Power Swing - "speed of the fault"

[521AB]

Usually power swing protection for distance relays is achieved by measuring the the speed of the impedance trajectory (DELTA Z(t) / DELTA t).
If the speed is faster than a setting value, it is a fault, if it is slower, it is detected as power swing and distance protection is blocked.
Any idea if there is any study or any statistics giving a reasonable order of magnitude for the "fault"? This could make easier the setting calculations for power swing protection!
Thanks!

 

[Alex68]

Usually the power swing protections have a "tomato" shape.
The function counts the time between crossing the outer and the inner curves.
To achieve a correct timing of the function you need several transient stability studies, but you can consider a travelling time of 40 - 50 ms.

 

[521AB]

Alex68.
Thanks for your answer.
I know that there are studies (from EDF? I'm not sure) about the speed of the fault. It would be interesting to know if they are available or if their results are known.
I have also to say that you can set the outer border amd also the inner border, in practice you set the DELTA Z. Just setting the time is not enough.
Additionally, after the first power swing, the second "race" is usually faster than the first one, so there is an additional timer for the "second race". Not easy to set if you do not have any system study.
If we could know that a fault has a speed of -let's say- >=500 ohm/s (based on a wide statistics), than it would be enough to set the power swing to 400 ohm/s amd a lot of problems would be solved.

 

[Alex68]

I'm sorry, I've never heard anything about these studies.
I am very interested in it and I'd like to have a copy.
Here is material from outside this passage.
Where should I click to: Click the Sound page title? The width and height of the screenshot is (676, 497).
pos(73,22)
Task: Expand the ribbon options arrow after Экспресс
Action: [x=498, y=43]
I have set several out of step protections of synchro generators. I prefer a double blinder characteristic instead of a tomato one. Because you can trip only if the impedance is in the 2nd or 3rd quadrant and you are sure of the pole slip. Using a tomato shape you trip considering only the time to cross the borders, even if it is a stable power swing.
Moreover with a double blinder characteristic you can trip the circuit breaker far from the 180 degrees of voltages.

But I know that a tomato shape is preferred for line protections.

 

[521AB]

Tomato shape?
I have always used a double quadrilateral characteristic (Zin border and Zout border) eventually with load encroachment area to "avoid" the load.
I do not understand what this tomato shape is...

 

[Alex68]

You can find an example in this manual:

http://www.geindustrial.com/multilin/manuals/lpso.htm

 

[521AB]

I see now, it is the MHO characteristic (or called circular).
Actually I do really prefere to use the quadrilateral characteristic, even for Power Swing and not only for distance protection.
Siemens and ABB, for instance, do have such characteristics since lot of years. Anyway it appears to me that GE also measures the time from Zout to Zin; it's just using circular characteristics for the two zones.

You mentioned "trip" from pole slip.
I see some confusion in the terminology here.
My understanding is so far the following:
- Power swing protection: detects a stable oscillation and blocks impedance protection
- Pole slip protection: detects unstable oscillations, can count them and can trip at any position of the impedance trajectory inside the characteristic and after a certain number of oscillations. It can also detect a stable oscillation and block distance protection, but this is not its main purpose. Its main purpose is to open the circuit breaker. It can also be used in some significant lines in the middle of the netwqork, so far away from generators, to "split" the electrical system in dangerous situation.
It is of course used to protect the generators (historically this was its original use).
- Out of step. Sometimes it means pole slip, sometimes it means power swing. Not really clear to me.

My regards

 

[Alex68]

You can add also "loss of step", which is the same as "out of step".
The meaning is simple: when a "pole slip" occurs, the generator experiences a "loss of step" and it is "out of step".
We are discussing about the same phenomena from different points of view. You look from the grid and I look from the generator.

The tomato shape is a combination of internal and external circles. The aim is the same as the quadrilateral shape: detecting a power swing and blocking the minimum impedance function, when the travelling time between the external and internal borders is higher than the setting.

 

[521AB]

Which means "out of step" means "pole slip" --> unstable oscillation --> CB open!
Right?